## Document section
-.-.-

Deliverables
D1.1 – Project handbook
This document is the exFan Project Handbook and contains all relevant information regarding management, administration, and coordination of the project. It provides a short and comprehensive description of the management procedures, administrative aspects of the project, quality assurance procedures, the risk management approach, the progress monitoring procedures and any issue concerning confidentiality. Additional advice and support can be sought from the coordinator.
D2.1 - Dissemination and Communication Plan and activities report
This deliverable outlines a strategic plan for Dissemination & Communication activities within the exFan project, emphasizing audience engagement and impact optimization. Through a structured five-step approach, target audiences are identified, and key messages aligned with project objectives. A series of activities are then proposed to effectively convey these messages, with ongoing monitoring and evaluation facilitated by digital analytics tools. Furthermore, the introduction of the "exFan e-Approval Tool" highlights the project's commitment to safeguarding intellectual property rights and ensuring publication integrity.
D2.2 – Update Dissemination and Communication Plan and activities report
This deliverable is an extension to D2.1 by providing a detailed update of all the Dissemination and Communication (D&C) activities conducted in the first eighteen months (M01-M18) of the project. These activities aim to promote the project in general and bring to the spotlight the most significant achievements reached so far. Finally, D2.2 provides an evaluation of the above-mentioned D&C activities through the website and social media analytics along with a summary of all the scientific and non-scientific endeavours of the consortium as they are reflected through the approval process.
D2.4 – Preliminary Exploitation Plan
This deliverable describes the strategies and methods that will be applied during the exFan project to facilitate identification, assessment, protection and exploitation of project results. It contains a managements strategy for knowledge & IPR, initial exploitable results, results of a barrier analysis regarding patents and standardization and describes in detail how the individual business models for key exploitable results need to be created. Finally, the method for an assessment of the economic impact of project KERs is shown and a timetable for upcoming exploitation activities is given. This deliverable defines all strategies and methods that will be applied to achieve the updated Exploitation Plan (D2.5/M36) and final Exploitation Plan (D2.6/M48).
D3.1 – Boundary Conditions Report
This work focuses on identifying aircraft integration options and operating conditions that are most advantageous for advanced thermal management, heat recuperation, and fuel cell–based electric propulsion systems. The objective is to understand how thesesubsystems can be combined in a synergistic way to improve overall efficiency, while remaining compatible with conventional aircraft configurations.
A holistic investigation was carried out to determine the boundary conditions under which thermal management and heat recuperation perform most effectively when coupled with a fuel cell geared electric propulsion system.

-.-.-

Screen-element location records:
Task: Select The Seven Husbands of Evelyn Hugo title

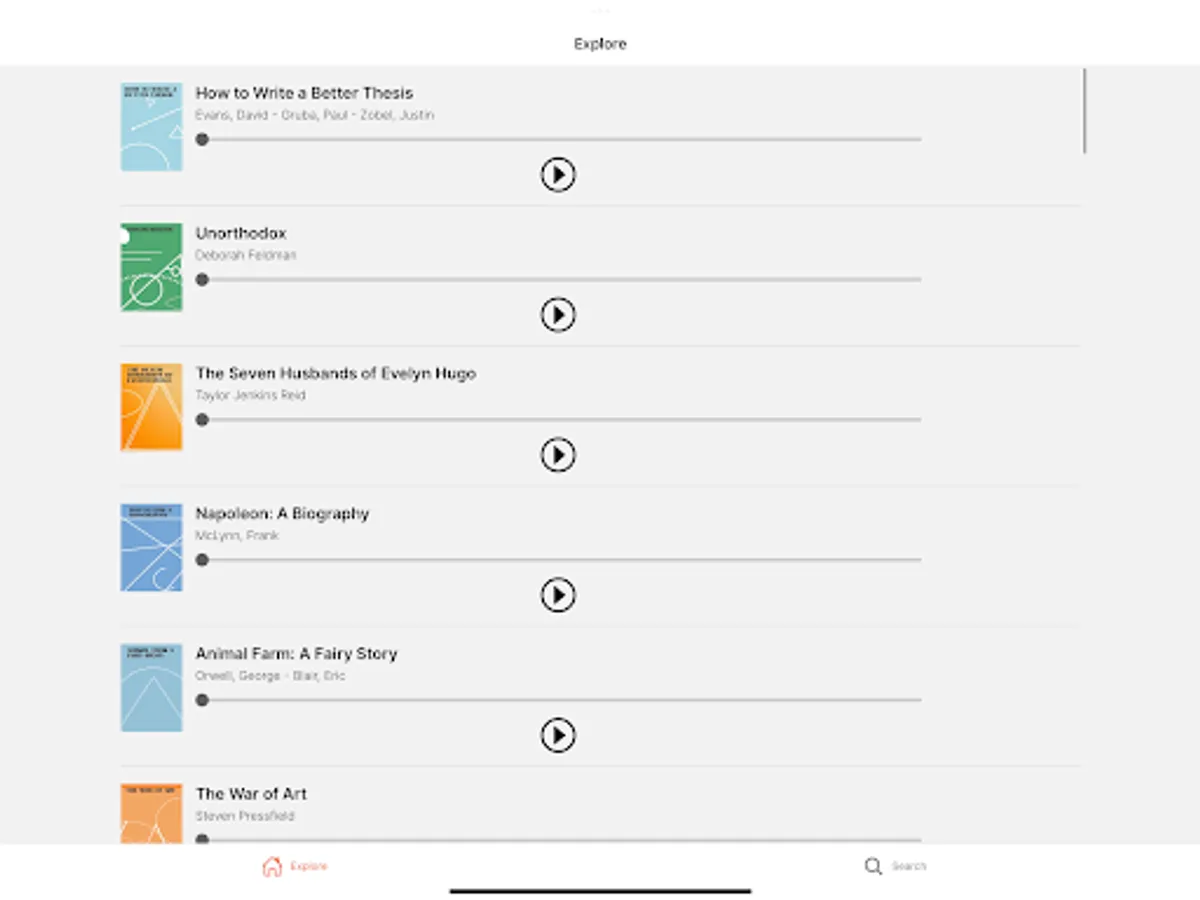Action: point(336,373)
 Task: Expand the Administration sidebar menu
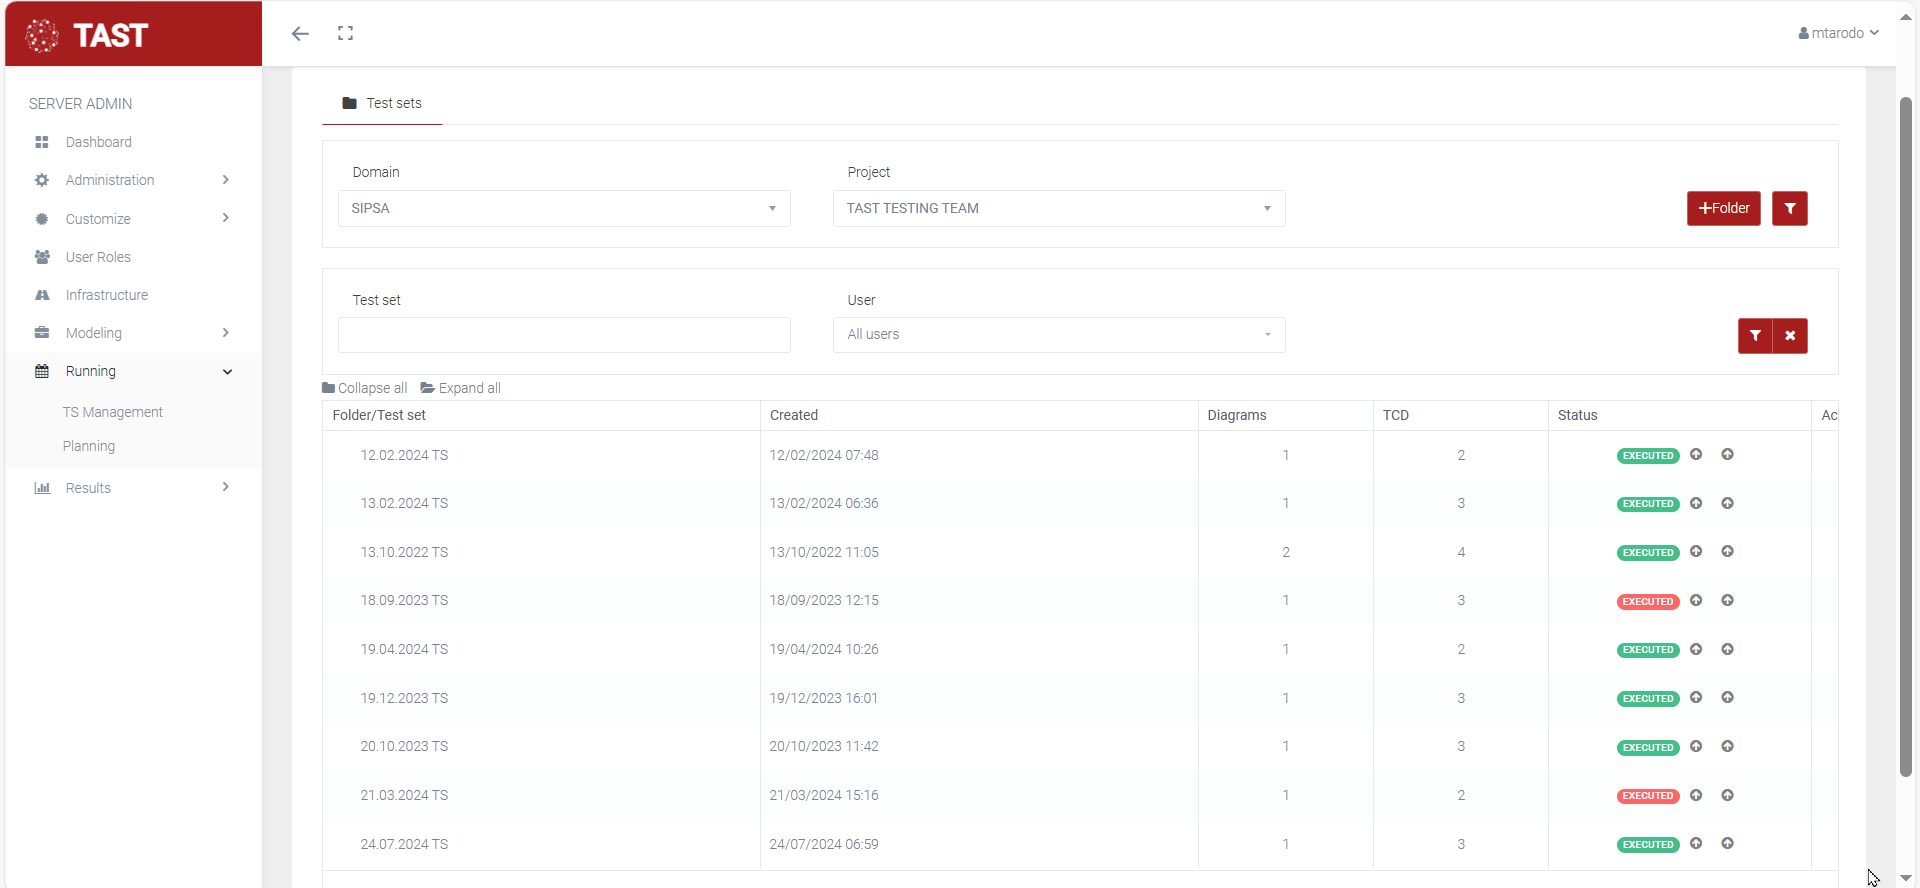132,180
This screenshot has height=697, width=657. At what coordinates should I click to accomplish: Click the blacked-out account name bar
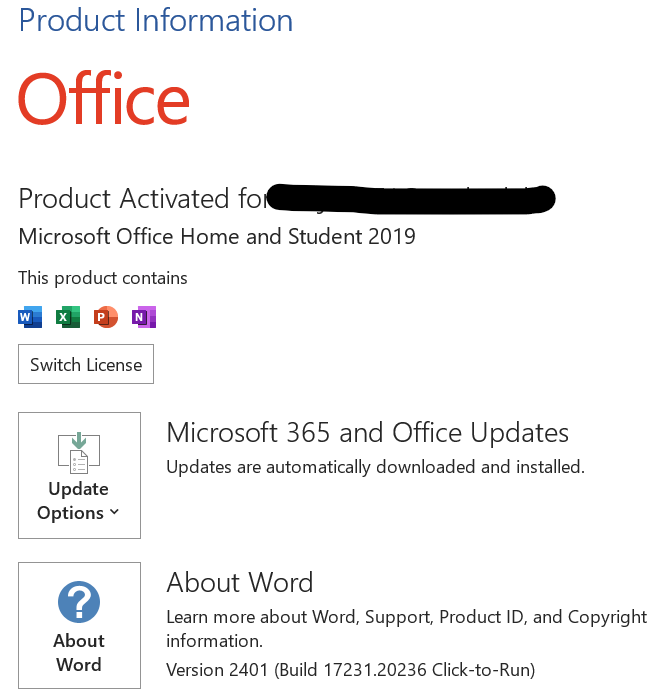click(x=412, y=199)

-.-.-

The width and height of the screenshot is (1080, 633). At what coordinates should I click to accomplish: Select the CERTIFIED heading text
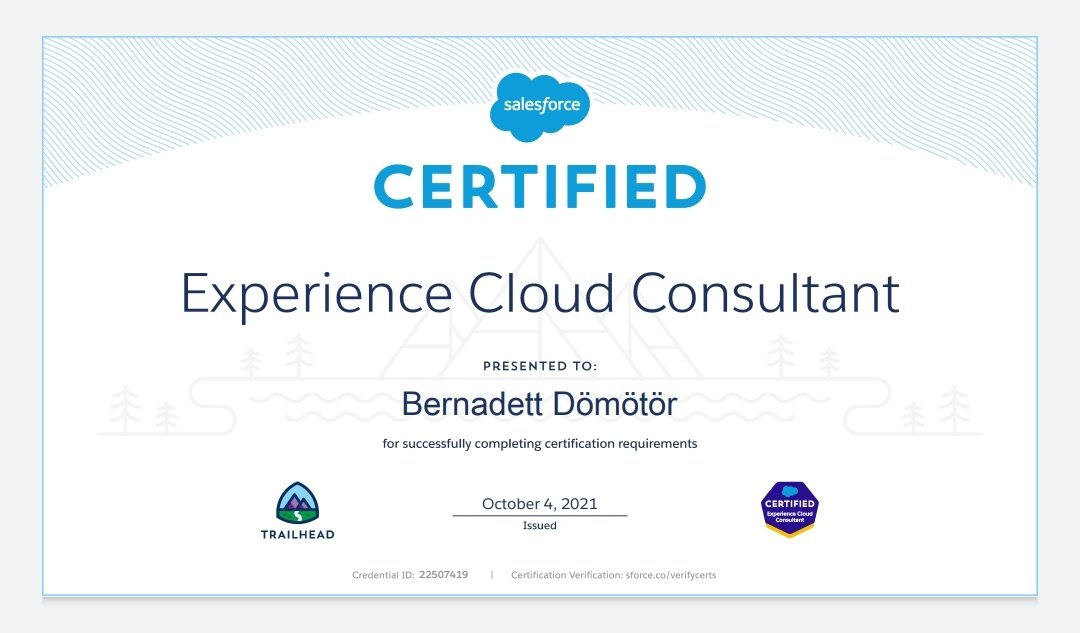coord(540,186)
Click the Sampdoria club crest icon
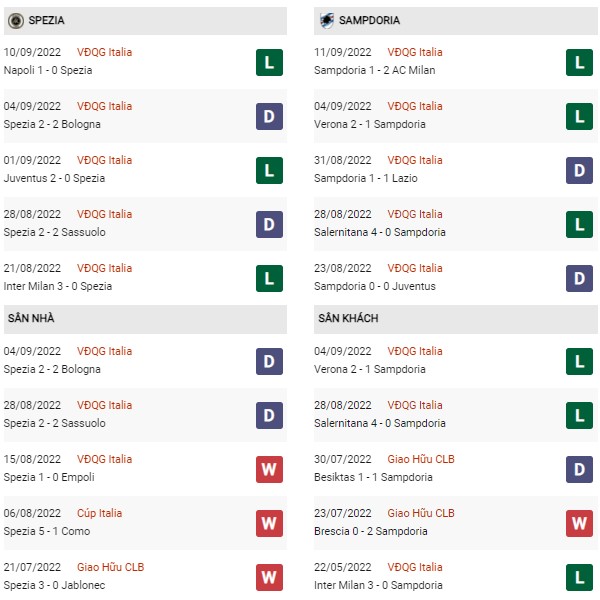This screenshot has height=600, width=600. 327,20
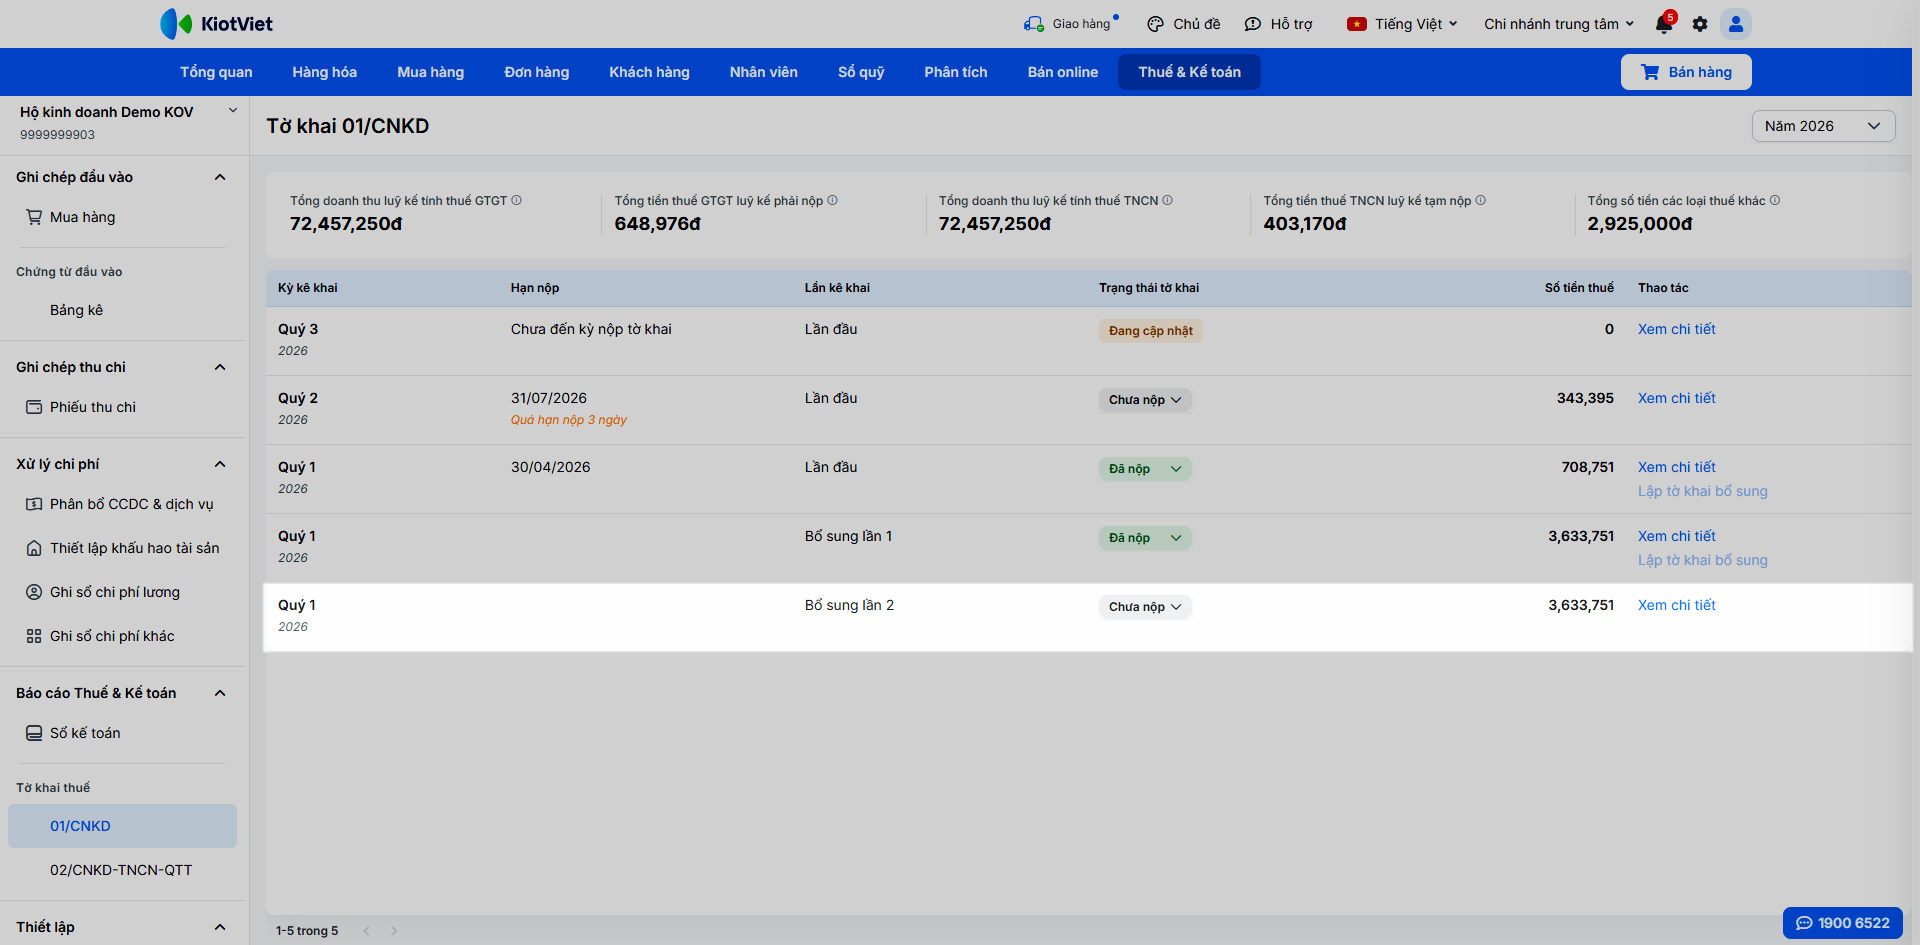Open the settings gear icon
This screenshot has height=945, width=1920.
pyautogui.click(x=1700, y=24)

-.-.-

## Goals
(a) Write out the records from the line that contains "Task: Select The" down through the line that contains "click(x=412, y=199)", including both of those lines. Leave the pictures out.
(b) Pick up the text on the exFan project deliverables where it stops, and continue it.

## Results
(a)
Task: Select The Seven Husbands of Evelyn Hugo title

Action: point(336,373)
 Task: Expand the Administration sidebar menu
132,180
This screenshot has height=697, width=657. At what coordinates should I click to accomplish: Click the blacked-out account name bar
click(x=412, y=199)

(b)
In parallel, concepts for optimal integrating of the heat propulsion system at different aircraft locations were assessed, including nacelle-mounted and rear-fuselage-mounted installations. Although the development of new aircraft configurations was not within the scope of this task, the study acknowledges that propulsion system location has a significant influence on system design and therefore must be considered early in the process.
The report describes the newly developed environment model and summarizes the outcomes of the conducted parameter studies. These investigations were conducted to explore how operating conditions affect system efficiency and component geometry. These studies help clarify the trade-offs between performance, thermal loads, and design constraints across different phases of a representative mission profile.
In addition, propulsion system requirements were evaluated with respect to the number of propulsion units and their operational roles over the mission. This analysis supports informed decision-making on system sizing and integration strategies. The report also introduces eight preliminary heat–propulsor integration concepts, selected for further investigation.
D3.2 – Propulsion System Layout and sizing tool
This deliverable addresses the definition, assessment, and system-level integration of fuel cell–based electric propulsion technologies for aviation applications. Its overall objective is to establish a consistent understanding of thermal, electrical, and architectural boundary conditions, and to translate these into validated system requirements and models that support subsequent aircraft and propulsion system design activities.
A first major focus is the investigation of aviation-relevant fuel cell and battery technologies. Different fuel cell types are reviewed and compared with respect to their suitability for the exFan project, including current maturity, expected performance, and future development perspectives. Special attention is given to the boundary conditions of heat generation and temperature levels, which are critical for thermal management and system integration. The trade-off between fuel cell power load and electrical efficiency is analysed, as this directly influences heat production, overall efficiency, and component sizing. In addition, requirements for auxiliary systems such as air compressors, humidification systems upstream of the fuel cell stack, as well as de-humidification and power recovery of unused air downstream of the stack, are assessed.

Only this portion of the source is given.